• Source document
%%
# Star's Count-Down Thread!



## thegoatgirl (Nov 27, 2011)

Yes, yes, YES!!! :leap: Star's due-date is not very far away!!!!!!!!!!!

*Bred To:* Cob Cottage King Arthur

Picture:
[attachment=1:3mqjci2y]buckling from last year.JPG[/attachment:3mqjci2y]

*Herself*(not the best pic, she was NOT behaving!!)
[attachment=0:3mqjci2y]star.JPG[/attachment:3mqjci2y]

She's due on March 2nt!! I'm thinking twins!!! Please think pink for me!!! :kidred: :kidred:


----------



## J.O.Y. Farm (Jan 10, 2012)

thinking pink!!! :kidred: :kidred:


----------



## thegoatgirl (Nov 27, 2011)

Thanks, Skyla!!! :hi5:


----------



## J.O.Y. Farm (Jan 10, 2012)

:thumbup: no problem!


----------



## mistydaiz (Jan 28, 2011)

Always thinking pink for you Ariella! Go Star! Give us twin doelings!
Any pics of her showing her baby bump and udder?


----------



## RMADairyGoats (Jun 20, 2011)

Thinking pinkpinkpinkpinkpinkpinkpink for you!!!!! Hope she has an easy delivery :thumb:


----------



## peggy (Aug 11, 2010)

I have a girl due March 4 so we can sit up together....lol..... happy kidding.


----------



## toth boer goats (Jul 20, 2008)

:kidred: :kidred: :kidred: :kidred: :kidred:


----------



## thegoatgirl (Nov 27, 2011)

mistydaiz said:


> Always thinking pink for you Ariella! Go Star! Give us twin doelings!
> Any pics of her showing her baby bump and udder?


No baby bump yet!! But she dos have HUGE udder. And boy, oh, boy is it SOCKED ON!!!!!!!!!!!!!! Her fore-udder is the best I have EVER seen!!!!!!
When she first started forming an udder, I was like,* "OMG, OMG, OMG!!!!!!!!!!!!!!"*

Yeah thats what I'm thinking too!!!!!!!!!!!! Go PIIIIIIIIINNNNKKKK!!!!!!! :wahoo: :kidred: :kidred: :kidred: :kidred: :kidred: :kidred:


----------



## mistydaiz (Jan 28, 2011)

OK, Ariella, now you HAVE to give us side and back viewing pics of her udder!!! And of her belly too!!


----------



## thegoatgirl (Nov 27, 2011)

mistydaiz said:


> OK, Ariella, now you HAVE to give us side and back viewing pics of her udder!!! And of her belly too!!


 :laugh: Lol!! I PROMISE to get you guys some in the morning!!!!! Yes, that's right. PROMISE!!!!!!!!!!!!
%%
Records contained in a dataset:
%%
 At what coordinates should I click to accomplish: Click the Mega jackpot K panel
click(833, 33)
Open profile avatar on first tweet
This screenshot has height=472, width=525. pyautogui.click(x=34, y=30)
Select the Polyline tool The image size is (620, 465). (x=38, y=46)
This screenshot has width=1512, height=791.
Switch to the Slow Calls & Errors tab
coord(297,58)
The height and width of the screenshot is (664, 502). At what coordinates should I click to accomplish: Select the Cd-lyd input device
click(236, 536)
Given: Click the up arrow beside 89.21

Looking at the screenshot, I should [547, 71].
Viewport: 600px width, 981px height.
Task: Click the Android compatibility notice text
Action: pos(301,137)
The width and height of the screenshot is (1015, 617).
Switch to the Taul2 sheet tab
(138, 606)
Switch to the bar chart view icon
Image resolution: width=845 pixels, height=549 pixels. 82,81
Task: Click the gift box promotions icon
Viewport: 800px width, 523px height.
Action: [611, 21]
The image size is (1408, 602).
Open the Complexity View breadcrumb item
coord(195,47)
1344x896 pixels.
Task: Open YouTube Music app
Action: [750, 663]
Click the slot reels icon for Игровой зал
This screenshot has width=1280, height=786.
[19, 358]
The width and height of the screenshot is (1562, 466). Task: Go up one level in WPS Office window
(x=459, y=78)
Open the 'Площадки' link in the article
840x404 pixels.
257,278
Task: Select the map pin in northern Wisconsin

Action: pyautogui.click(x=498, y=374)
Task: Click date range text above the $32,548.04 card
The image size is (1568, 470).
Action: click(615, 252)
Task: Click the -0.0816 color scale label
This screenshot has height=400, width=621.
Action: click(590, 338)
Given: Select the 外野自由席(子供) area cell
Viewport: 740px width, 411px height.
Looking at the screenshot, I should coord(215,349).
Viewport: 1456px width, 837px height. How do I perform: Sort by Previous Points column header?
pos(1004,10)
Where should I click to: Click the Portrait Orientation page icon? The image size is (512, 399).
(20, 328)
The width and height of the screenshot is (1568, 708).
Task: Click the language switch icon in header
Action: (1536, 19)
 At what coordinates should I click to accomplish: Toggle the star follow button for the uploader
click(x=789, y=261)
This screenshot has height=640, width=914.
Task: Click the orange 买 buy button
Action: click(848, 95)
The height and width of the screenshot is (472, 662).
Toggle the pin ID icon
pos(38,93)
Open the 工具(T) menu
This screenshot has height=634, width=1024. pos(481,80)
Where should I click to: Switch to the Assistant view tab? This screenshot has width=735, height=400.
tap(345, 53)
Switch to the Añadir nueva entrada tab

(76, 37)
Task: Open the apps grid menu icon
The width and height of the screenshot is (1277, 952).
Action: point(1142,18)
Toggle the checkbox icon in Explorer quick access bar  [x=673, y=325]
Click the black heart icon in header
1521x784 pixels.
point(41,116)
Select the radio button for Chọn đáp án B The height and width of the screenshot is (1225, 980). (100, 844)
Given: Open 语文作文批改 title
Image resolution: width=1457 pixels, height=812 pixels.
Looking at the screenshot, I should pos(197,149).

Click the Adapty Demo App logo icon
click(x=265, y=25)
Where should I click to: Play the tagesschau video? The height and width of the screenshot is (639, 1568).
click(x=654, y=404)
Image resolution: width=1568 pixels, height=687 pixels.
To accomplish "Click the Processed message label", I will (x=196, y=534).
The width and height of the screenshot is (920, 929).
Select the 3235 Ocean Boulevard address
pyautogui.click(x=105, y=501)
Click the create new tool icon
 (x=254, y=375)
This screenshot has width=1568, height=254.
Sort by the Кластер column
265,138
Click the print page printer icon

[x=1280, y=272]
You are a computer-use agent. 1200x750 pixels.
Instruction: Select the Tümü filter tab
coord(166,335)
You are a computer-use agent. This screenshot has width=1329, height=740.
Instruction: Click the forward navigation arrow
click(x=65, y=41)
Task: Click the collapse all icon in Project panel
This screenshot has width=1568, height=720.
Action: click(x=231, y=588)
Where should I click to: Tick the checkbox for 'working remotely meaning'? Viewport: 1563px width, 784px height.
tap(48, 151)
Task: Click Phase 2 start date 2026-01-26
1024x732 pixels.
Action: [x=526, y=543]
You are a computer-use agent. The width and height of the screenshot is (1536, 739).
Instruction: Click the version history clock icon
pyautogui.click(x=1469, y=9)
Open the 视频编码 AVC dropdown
%%
• Work to do
[A] In the forum thread, what is the name of the buck Star was bred to?
[B] Say whether each statement agrees with the forum thread, and quote the words that decide it: (i) Star already shows a baby bump. (ii) peggy has a goat due March 4. (iii) thegoatgirl promises to get pictures in the morning.

• Solutions for each task
[A] Cob Cottage King Arthur

[B]
(i) No: "No baby bump yet!!"
(ii) Yes: "I have a girl due March 4"
(iii) Yes: "I PROMISE to get you guys some in the morning!!!!!"